A hens tooth, I suppose, but, if you don’t look you won’t find. Thanks.

Ted


----------



## Krakatoa (Jan 11, 2022)

Blister tank?


----------



## FICHT 150 (Jan 11, 2022)

Like the top one.

Ted


----------



## FICHT 150 (Mar 31, 2022)

This tank does not have a horn or horn button.


Ted


----------



## MrMonark13 (Sep 13, 2022)

Snap tank?


----------



## FICHT 150 (Sep 15, 2022)

MrMonark13 said:


> Snap tank?



I’m going to be real honest, I don’t know for sure. It seems like it was a catalog item in the 1941 and 42 Colson catalogs, but, no one I know has ever seen one. The catalog doesn’t say.
If anyone has any input, I’d love to hear it.

Ted


----------



## MrMonark13 (Sep 15, 2022)

FICHT 150 said:


> I’m going to be real honest, I don’t know for sure. It seems like it was a catalog item in the 1941 and 42 Colson catalogs, but, no one I know has ever seen one. The catalog doesn’t say.
> If anyone has any input, I’d love to hear it.
> 
> Ted



Alright. Here’s a picture of my snap tank. Looks pretty similar.


----------



## FICHT 150 (Sep 15, 2022)

It does look very similar. Does it have a horn and switch? Is there evidence it ever did?
Thanks in advance,

Ted


----------



## MrMonark13 (Sep 15, 2022)

FICHT 150 said:


> It does look very similar. Does it have a horn and switch?
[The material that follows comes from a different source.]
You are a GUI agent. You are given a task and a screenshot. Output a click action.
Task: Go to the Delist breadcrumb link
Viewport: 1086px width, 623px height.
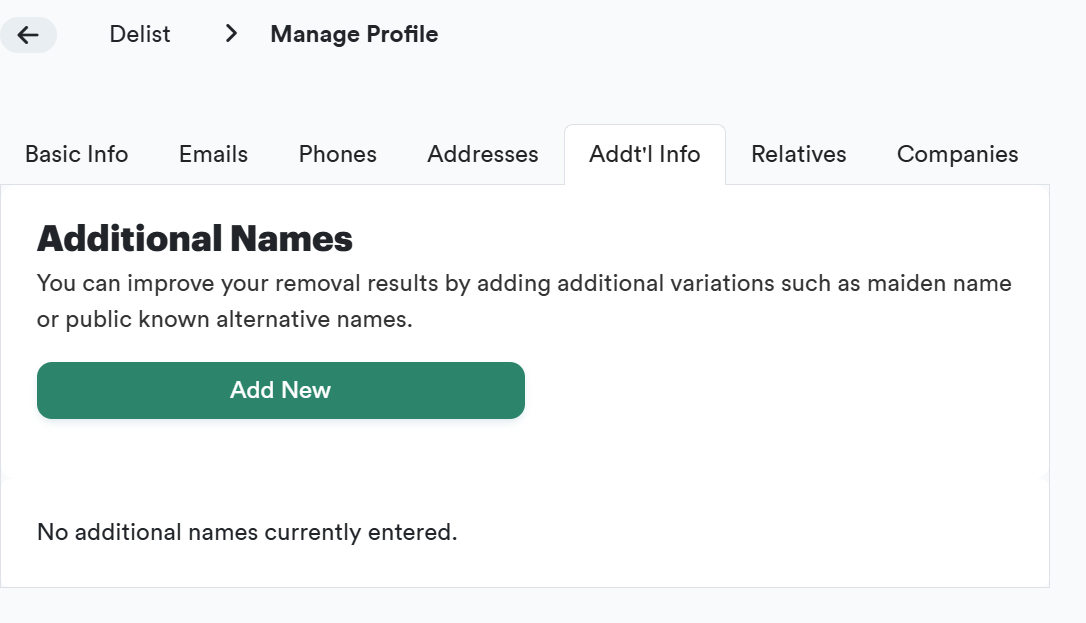[x=140, y=34]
Is there evidence it ever did?
> Thanks in advance,
> 
> Ted



Never had a horn or switch. Bike is all original paint.


----------



## FICHT 150 (Sep 15, 2022)

MrMonark13 said:


> Never had a horn or switch. Bike is all original paint.



Cool. Now, I know they exist, anyway.

Happen to have a spare?

Thanks for the help, you are the only guy who responded.

Killer bike, by the way.

I want to put a tank like that on my bike.

Ted.


----------



## MrMonark13 (Sep 15, 2022)

FICHT 150 said:


> Cool. Now, I know they exist, anyway.
> 
> Happen to have a spare?
> 
> ...



Sadly, I don’t have a spare. You may have better luck posting an add for just a snap tank(maybe change title of this one). Or, I would contact a Colson guy. I know @JOEL  is who I got this bike from. Maybe he’s got an extra tank?


----------



## FICHT 150 (Sep 15, 2022)

Thanks for the tips. I altered the title, we will see what happens. People are so gun shy about being scammed, I’m not sure about soliciting parts from someone I don’t actually know.

Ted


----------



## MrMonark13 (Sep 15, 2022)

FICHT 150 said:


> Thanks for the tips. I altered the title, we will see what happens. People are so gun shy about being scammed, I’m not sure about soliciting parts from someone I don’t actually know.
> 
> Ted



I’m always glad to help! I usually only message people about parts of I’ve met the somewhere else.


----------